La cultura grave se ha hecho ligera. En otro tiempo, museos y bibliotecas expresaban la permanencia de sus contenidos con la solidez de sus fábricas; hoy, las sedes del arte y la cultura manifiestan la naturaleza efímera de su actividad con la levedad de sus formas. El tránsito desde los pesados pórticos clásicos y las monumentales escaleras de los antiguos templos del saber hasta las inmateriales fachadas de los centros contemporáneos, que difuminan los límites entre el edificio y su entorno, refleja una colosal mutación: la cultura ha perdido la gravedad severa y el acceso dificultoso que en el pasado fundamentaban su valor, y es ahora más bien un entretenimiento de fácil consumo que se integra sin dificultad en los paisajes de la vida cotidiana. Lo denso se ha disuelto, y lo perdido en concentración se ha ganado en difusión y penetración capilar en el tejido social.

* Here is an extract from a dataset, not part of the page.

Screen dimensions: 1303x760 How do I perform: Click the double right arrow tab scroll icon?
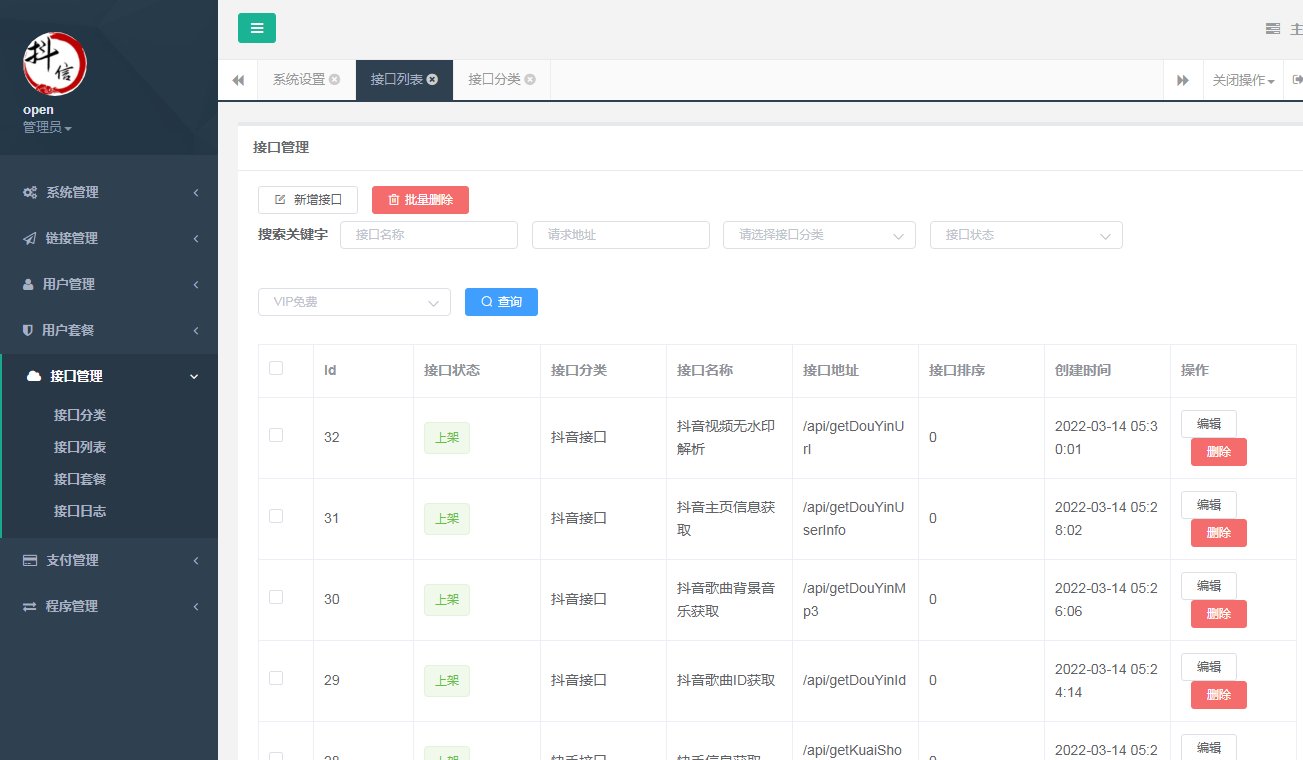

Esta mudanza no ha complacido a todos, y numerosos intelectuales han deplorado el adelgazamiento de las humanidades, la trivialización de la cultura de masas, y el debilitamiento de las viejas certidumbres. En nuestro ámbito, Mario Vargas Llosa publicó en 2012 La civilización del espectáculo, una denuncia de un fenómeno que ya analizó críticamente Guy Debord en 1967 con La societé du spectacle; y Antonio Muñoz Molina elevó la voz el año siguiente con Todo lo que era sólido, deplorando la descomposición cultural y social española bajo una rúbrica extraída del Manifiesto Comunista, usada antes por Marshall Berman en su ejemplar estudio de la experiencia de la modernidad, All That Is Solid Melts Into Air, que desde su publicación en 1982 se ha convertido en obra esencial para entender los efectos del cambio social en la conciencia contemporánea.

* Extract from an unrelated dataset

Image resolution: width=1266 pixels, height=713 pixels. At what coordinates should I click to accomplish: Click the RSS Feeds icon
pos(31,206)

La disolución de valores y pérdida de referencias que tantos atribuyen al impacto de la economía moderna sobre las sociedades tradicionales alcanza en ocasiones tonos jeremíacos, que animan a situar en su contexto la famosa frase de Marx, reproduciendo el párrafo donde se inscribe: «Todo lo sólido se desvanece en el aire; todo lo sagrado es profano, y los hombres, al fin, se ven forzados a considerar serenamente sus condiciones de existencia y sus relaciones recíprocas». Esta reflexión, que advierte a la vez la capacidad liberadora y la potencia disolvente de la modernidad, puede quizá absolver a la última generación de arquitecturas de su ligereza física y conceptual. Es algo que aprobaría Umberto Eco, cuyo Apocalittici e integrati de 1964 defendió, hace ya medio siglo, la levedad de la cultura de masas frente a las graves reservas de sus críticos apocalípticos.